Before getting into the meal, a couple of overall comments about the tasting menu: Overall, Chef Devereaux Greene definetly has an impecabble sense of modern, minimalist food presentation, as you will be able to tell from the photos. And some of the dishes were truly very delicious, although a bit small at times. However, I do have a couple of service-related critiques that hopefully the restaurant can improve on. First, the waiter, although friendly and gracious, could have had more knowledge about the food, and it seemed that he had a lot of area to cover, so we didn't seem him very much. Second, the timeliness of the dishes was a problem - it took three and a half hours for the entire meal to be completed....Gilligan and his friends took a three hour boat tour of Hawaii that they were planning to be shorter than the length of our meal. That comes out to be about twenty minutes between each dish, and with the amount of food provided on each dish, it didn't take long to finish it. We had exhausted every topic of conversation twice over by the time dessert was served. Admittedly, we do eat pretty fast anyway, but a high-end restaurant should have its waiters communicating with the chef to adjust the timing of the dishes served.

Anyway, enough service-related comments. We are really here to enjoy the food, right?

First, we were served an amuse bouche: a crab salad with cumin and carrot puree. A very nice, light start to the meal, and I enjoyed the color and flavors provided by the puree.

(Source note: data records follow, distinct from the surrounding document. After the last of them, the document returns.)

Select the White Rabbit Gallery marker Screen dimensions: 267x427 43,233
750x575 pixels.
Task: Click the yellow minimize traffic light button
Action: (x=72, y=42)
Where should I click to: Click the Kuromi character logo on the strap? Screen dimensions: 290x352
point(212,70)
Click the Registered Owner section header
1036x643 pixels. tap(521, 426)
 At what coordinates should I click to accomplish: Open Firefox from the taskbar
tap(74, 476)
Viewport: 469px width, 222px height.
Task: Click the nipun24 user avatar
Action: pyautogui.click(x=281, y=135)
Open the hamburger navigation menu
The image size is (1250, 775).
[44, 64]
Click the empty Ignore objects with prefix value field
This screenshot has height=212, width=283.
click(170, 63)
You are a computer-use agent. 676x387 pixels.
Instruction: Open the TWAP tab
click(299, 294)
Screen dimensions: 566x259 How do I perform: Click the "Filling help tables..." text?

Second for the meal was a Tasmanian salmon sashimi, served with a cucumber flower. I've eaten a lot of high-quality salmon sashimi at some very good Japanese restaurants, and this stood head-to-toe with them. The dish was excellent, and one of the highlights of the night for the both of us. The presentation with the cucumber flower was a very nice touch also.

Next, we were served a two-part dish: on the left, an apple and beet tartar, and on the right, a gazapacho with beef.

For our fourth dish, we were presented with a celery root soup with smoked bacon and potato. A little bit too creamy, but I enjoyed the smokiness of the bacon.

Next, a grilled tiger prawn with apple salad. The most underwhelming dish of the night for me, partly because I felt that it would have been more effective with at least two or three, instead of just one tiger prawn. I enjoy minimalist dishes as much as the next person, but too little on a dish seems a bit parsimonious.

The sixth dish was foie gras on a french baguette with bittersweet chocolate and passion fruit. The quality of the foie gras was pretty good, and I enjoyed the contrast in texture between it an the baguette.

A Japanese red snapper in bonito broth. The bonito broth was a bit too light, and could definetly had more body, but it was interesting to see such a simple Japanese dish in this mix of food, but I appreciated the timing of the dish, to balance out the heaviness of the foie gras before we ate the next dish...

The eighth dish was the best dish of the night, in both our opinions: It was quail prepared three ways: at the top, a flash fried quail leg encrusted with panko and stuffed with beef tenderloin; in the middle, pan seared quail breast; and not visible (under the quail breast) was quail risotto. It was a creative trio of quail - the quail leg was fried perfectly with a very enjoyable contrast in texture with the beef tenderloin, the pan seared quail breast was quite succulent and juicy, and the risotto had a deep, mellow, flavor.

The last main course was a soux vide beef short rib. Like all soux vide dishes, the short rib was very tender.

I don't like strong cheeses, so honestly, I didn't appreciate this next dish very much - a Roquefort cheese and jam.
A pre-dessert palate cleanser: a lemon posset (basically, a simple lemon/key lime pudding).

Lastly, at the end of three and a half hours, we were finally served our dessert: carrot cake with vanilla ice cream.